Exercise passage

Wednesday, February 27, 2013

Oh, For !@#$'s *Sake*: In Which I Solve All This Stupid Doping !@#$

Look, particularly now that it's *racing* season, I'm getting deeply irked with all the drug drama suckin' up the headlines. But it's so damn incessant you can't just ignore it--it almost feels dishonest, somehow. So here's one all-encompassing proposal, so we can all get back to loving actual cycling in peace:

1. No, *Indurain* doped? I *get* it. They almost all doped. They're almost all dirtbags, and frankly, Big Mig, Pantani, Cipo, Contador, and all those guys are *still* gonna stay national heroes no matter how much evidence you pile up in front of everybody, so quit wastin' yer breath, suck it up, and move *on* already! And yes, "just" doping *is* different from being a whistleblower-intimidating, bullying, omerta-enforcing goonmeister, so no, both remaining fanboys, Lance *doesn't* get a pass.

2. Still, that doesn't mean some sincere repentance isn't in order. You alive? You doped? You think you beat a clean guy? Give him some dough, hand over the jersey, and apologize. Same to anyone else who gets busted now, with the addition of handing over all the proceeds from yer ill-gotten lucrative endorsement deals. Bonus points if you offer to let 'im kick your !@#. There--done!

3. It's awesome that Mellow Johnny's is giving equal prize money to men and women's mountain bike race winners, and running a great race to boot. But Lance--you're still a !@#$.

4. Anyone who says they paid a doping doc, particularly a gyno, just for "medical" or "training advice" is presumptively a lying sack of crap. Next guy who claims it has to get a full-on annual gynecological exam to prove it's legit. Gentlemen, start your speculums!

5. Anyone who doped and admitted it--great. It's a true service to cycling. Now *shut the hell up* about your poor tormented soul !@#dammit!

6. Any !@#wad directeur sportif who arranged for his riders to dope with medically inept or negligent dip!@#$s gets to have the same procedure done to him/herself. Not to worry, it's all perfectly safe--right?

Data
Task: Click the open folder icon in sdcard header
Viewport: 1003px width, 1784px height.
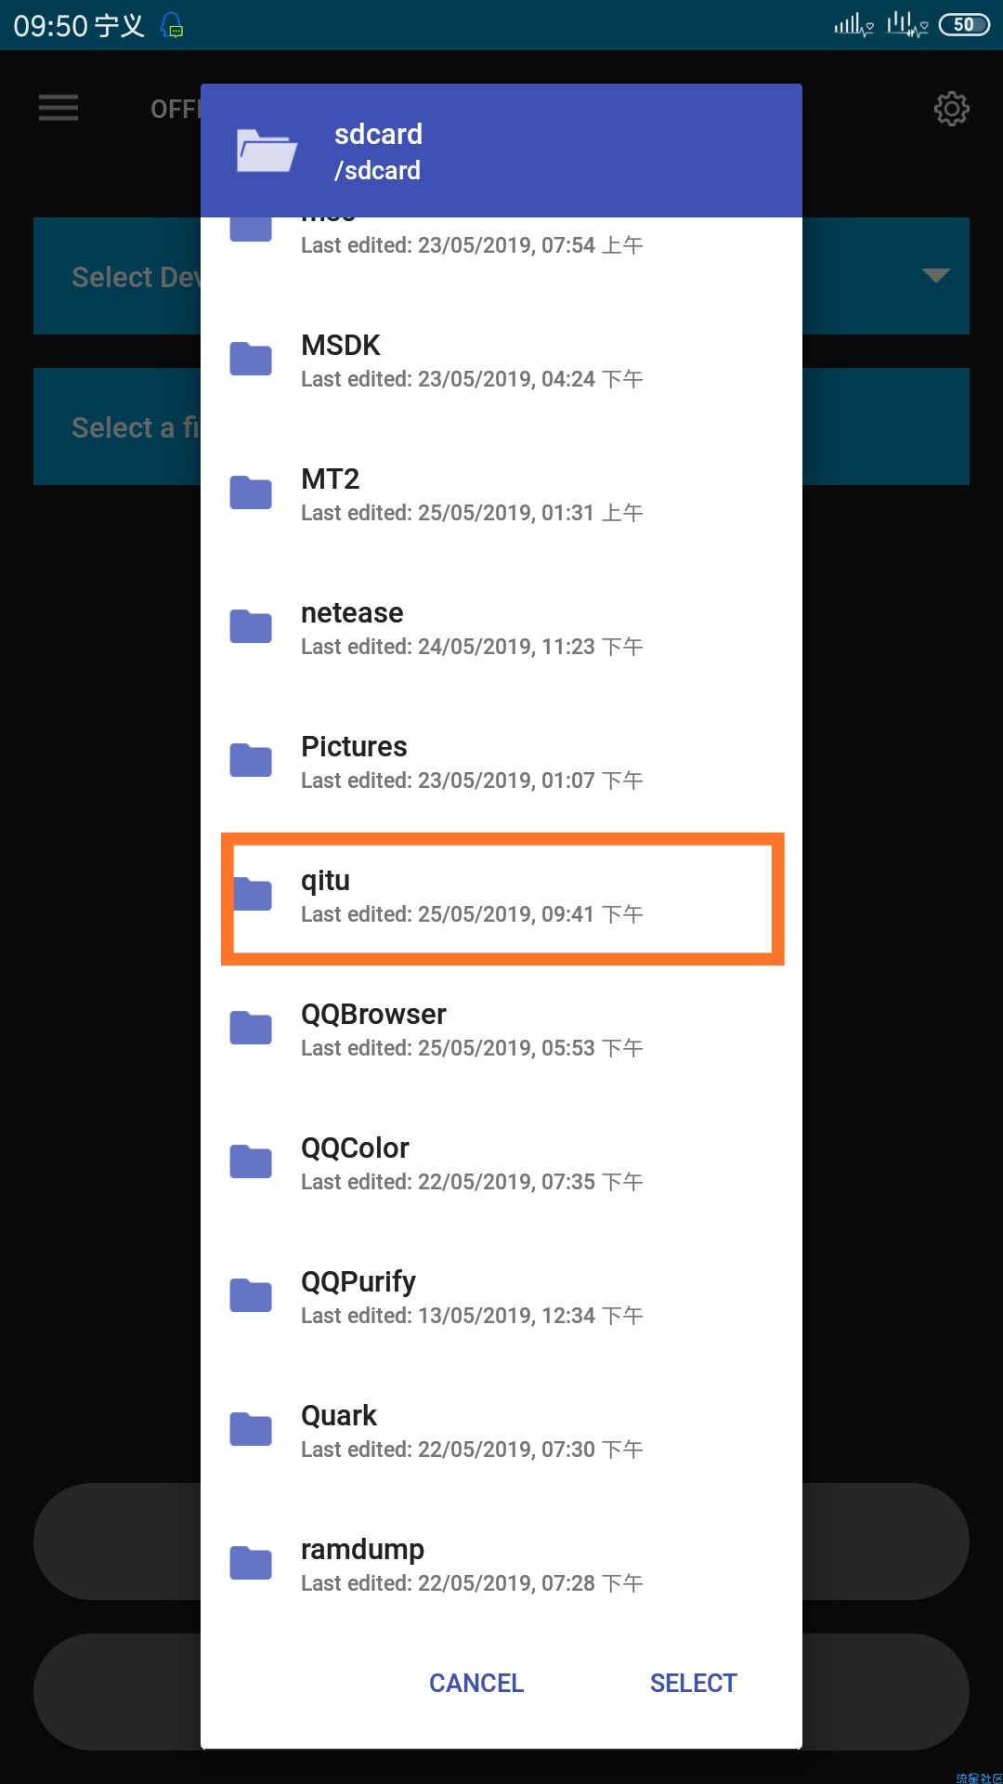Action: click(267, 151)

Work instructions
1: According to the doping post, to whom is Mellow Johnny's giving equal prize money?
2: Reproduce the doping post word for word, beginning at the words "4. Anyone who" and stopping after "all perfectly safe--right?".

Expected results
1: Men's and women's mountain bike race winners.

2:
4. Anyone who says they paid a doping doc, particularly a gyno, just for "medical" or "training advice" is presumptively a lying sack of crap. Next guy who claims it has to get a full-on annual gynecological exam to prove it's legit. Gentlemen, start your speculums!

5. Anyone who doped and admitted it--great. It's a true service to cycling. Now *shut the hell up* about your poor tormented soul !@#dammit!

6. Any !@#wad directeur sportif who arranged for his riders to dope with medically inept or negligent dip!@#$s gets to have the same procedure done to him/herself. Not to worry, it's all perfectly safe--right?